REQUIREMENT ▸
Copy the lines below exactly. Start at the first and finish with the line containing "Task: Click the VI from Template icon".

Saved entries:
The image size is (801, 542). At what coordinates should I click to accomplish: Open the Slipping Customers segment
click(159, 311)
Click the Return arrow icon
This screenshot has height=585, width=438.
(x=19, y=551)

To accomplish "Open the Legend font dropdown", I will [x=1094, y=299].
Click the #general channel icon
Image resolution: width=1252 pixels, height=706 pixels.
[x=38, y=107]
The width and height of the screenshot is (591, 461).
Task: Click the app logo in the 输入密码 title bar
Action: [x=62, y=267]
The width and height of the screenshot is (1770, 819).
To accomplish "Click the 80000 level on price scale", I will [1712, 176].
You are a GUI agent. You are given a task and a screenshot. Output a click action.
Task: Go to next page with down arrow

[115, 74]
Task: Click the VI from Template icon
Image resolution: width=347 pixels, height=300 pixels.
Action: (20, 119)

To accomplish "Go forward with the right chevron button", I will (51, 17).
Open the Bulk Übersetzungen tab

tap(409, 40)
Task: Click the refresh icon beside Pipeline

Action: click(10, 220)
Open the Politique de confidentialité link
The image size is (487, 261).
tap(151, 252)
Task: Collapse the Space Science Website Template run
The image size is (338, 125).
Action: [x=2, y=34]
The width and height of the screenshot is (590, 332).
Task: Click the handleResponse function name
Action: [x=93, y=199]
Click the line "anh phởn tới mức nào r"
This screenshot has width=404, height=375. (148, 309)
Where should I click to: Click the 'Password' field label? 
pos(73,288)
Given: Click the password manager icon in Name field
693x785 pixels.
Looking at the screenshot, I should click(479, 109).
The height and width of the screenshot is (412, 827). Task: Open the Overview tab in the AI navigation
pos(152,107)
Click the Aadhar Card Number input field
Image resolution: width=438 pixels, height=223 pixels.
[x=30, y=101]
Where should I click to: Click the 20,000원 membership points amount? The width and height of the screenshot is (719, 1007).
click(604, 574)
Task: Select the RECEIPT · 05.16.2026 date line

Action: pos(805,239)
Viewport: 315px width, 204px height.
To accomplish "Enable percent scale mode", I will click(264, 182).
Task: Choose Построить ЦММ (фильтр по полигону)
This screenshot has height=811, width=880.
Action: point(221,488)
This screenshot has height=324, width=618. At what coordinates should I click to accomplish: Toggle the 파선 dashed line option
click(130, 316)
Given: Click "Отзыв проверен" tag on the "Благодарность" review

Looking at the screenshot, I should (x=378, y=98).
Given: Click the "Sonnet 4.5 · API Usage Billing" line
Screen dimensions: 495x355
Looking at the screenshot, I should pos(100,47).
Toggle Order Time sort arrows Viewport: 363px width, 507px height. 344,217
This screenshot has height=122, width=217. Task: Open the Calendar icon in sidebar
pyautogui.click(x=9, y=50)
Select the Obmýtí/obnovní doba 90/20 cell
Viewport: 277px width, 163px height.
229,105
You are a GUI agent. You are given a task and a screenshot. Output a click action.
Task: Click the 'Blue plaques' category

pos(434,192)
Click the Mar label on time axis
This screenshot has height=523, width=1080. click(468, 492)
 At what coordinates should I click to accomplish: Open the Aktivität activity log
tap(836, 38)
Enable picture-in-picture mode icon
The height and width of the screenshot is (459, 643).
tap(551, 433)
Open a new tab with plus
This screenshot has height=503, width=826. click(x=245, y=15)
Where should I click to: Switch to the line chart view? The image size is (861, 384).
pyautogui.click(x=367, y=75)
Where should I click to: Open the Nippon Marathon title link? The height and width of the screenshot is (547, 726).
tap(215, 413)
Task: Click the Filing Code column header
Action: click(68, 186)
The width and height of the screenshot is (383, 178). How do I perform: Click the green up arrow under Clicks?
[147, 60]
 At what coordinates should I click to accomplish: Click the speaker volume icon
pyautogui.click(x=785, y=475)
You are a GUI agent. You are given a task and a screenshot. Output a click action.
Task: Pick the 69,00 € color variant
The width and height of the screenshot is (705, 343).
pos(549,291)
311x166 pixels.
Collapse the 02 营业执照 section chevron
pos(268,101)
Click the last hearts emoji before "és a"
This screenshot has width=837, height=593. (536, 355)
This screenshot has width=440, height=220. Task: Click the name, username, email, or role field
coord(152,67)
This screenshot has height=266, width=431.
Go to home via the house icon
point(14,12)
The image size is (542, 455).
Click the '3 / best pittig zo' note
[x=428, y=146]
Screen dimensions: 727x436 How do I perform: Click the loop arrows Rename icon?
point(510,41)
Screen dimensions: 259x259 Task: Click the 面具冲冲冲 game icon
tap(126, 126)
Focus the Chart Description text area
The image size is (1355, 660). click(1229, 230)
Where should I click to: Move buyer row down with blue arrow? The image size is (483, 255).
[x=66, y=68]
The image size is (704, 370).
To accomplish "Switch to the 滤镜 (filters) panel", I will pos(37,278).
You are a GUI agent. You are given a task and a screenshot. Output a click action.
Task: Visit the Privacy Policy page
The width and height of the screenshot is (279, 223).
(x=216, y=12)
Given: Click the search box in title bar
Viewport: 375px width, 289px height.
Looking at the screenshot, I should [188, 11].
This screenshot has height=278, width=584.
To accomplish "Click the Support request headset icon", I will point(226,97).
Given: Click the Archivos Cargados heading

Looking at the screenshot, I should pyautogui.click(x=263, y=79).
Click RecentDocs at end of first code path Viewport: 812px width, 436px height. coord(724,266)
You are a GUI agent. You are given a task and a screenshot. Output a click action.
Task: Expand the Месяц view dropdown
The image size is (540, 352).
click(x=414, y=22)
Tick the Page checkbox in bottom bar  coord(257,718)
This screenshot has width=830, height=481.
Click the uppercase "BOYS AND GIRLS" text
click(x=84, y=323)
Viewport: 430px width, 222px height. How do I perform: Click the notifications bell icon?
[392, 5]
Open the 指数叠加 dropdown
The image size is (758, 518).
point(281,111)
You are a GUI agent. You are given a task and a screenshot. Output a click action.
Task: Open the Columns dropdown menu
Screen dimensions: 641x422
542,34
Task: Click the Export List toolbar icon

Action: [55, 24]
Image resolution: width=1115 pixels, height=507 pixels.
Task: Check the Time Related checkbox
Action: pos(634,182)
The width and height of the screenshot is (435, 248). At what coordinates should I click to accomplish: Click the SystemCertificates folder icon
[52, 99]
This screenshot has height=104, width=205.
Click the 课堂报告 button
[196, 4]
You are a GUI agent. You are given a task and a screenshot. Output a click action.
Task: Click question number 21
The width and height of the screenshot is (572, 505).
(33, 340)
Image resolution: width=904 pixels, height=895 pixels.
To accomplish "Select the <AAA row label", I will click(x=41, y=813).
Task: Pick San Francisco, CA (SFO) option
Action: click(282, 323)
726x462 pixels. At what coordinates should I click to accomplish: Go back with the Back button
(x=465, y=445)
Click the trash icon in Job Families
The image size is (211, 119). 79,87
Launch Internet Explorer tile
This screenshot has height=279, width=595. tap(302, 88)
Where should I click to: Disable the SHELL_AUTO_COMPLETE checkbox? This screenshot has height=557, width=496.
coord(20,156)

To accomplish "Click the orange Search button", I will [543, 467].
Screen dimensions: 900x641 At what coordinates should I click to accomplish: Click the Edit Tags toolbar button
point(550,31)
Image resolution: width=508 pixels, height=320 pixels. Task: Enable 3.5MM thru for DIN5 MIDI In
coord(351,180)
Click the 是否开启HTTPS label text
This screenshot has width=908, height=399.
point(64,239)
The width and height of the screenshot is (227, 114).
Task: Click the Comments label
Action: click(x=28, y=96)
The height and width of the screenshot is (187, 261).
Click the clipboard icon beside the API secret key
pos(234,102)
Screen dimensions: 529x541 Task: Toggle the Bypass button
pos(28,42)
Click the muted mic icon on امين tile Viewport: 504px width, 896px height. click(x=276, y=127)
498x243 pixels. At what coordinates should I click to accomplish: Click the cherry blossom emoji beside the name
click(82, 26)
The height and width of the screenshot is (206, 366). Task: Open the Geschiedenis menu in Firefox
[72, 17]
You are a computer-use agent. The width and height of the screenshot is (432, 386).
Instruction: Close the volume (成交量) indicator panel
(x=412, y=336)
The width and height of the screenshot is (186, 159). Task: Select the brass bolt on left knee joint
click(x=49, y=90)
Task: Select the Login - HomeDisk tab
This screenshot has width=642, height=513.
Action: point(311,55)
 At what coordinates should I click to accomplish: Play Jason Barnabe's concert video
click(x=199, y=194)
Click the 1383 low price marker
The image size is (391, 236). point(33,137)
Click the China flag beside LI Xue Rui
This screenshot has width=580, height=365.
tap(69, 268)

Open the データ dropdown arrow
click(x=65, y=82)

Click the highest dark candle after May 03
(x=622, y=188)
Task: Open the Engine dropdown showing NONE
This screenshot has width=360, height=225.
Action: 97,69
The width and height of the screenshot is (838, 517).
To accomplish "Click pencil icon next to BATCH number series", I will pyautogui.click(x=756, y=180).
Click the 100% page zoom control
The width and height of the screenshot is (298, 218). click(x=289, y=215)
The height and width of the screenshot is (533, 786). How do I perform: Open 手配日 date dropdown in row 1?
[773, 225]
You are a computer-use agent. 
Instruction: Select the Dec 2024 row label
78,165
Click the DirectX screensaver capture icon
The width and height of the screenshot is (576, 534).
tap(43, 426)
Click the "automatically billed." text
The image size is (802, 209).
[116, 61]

WRITTEN ANSWER ▸
The image size is (801, 542). At what coordinates should I click to accomplish: Open the Slipping Customers segment
click(159, 311)
Click the Return arrow icon
This screenshot has height=585, width=438.
(x=19, y=551)

To accomplish "Open the Legend font dropdown", I will [x=1094, y=299].
Click the #general channel icon
Image resolution: width=1252 pixels, height=706 pixels.
[x=38, y=107]
The width and height of the screenshot is (591, 461).
Task: Click the app logo in the 输入密码 title bar
Action: [x=62, y=267]
The width and height of the screenshot is (1770, 819).
To accomplish "Click the 80000 level on price scale", I will [1712, 176].
You are a GUI agent. You are given a task and a screenshot. Output a click action.
Task: Go to next page with down arrow

[115, 74]
Task: Click the VI from Template icon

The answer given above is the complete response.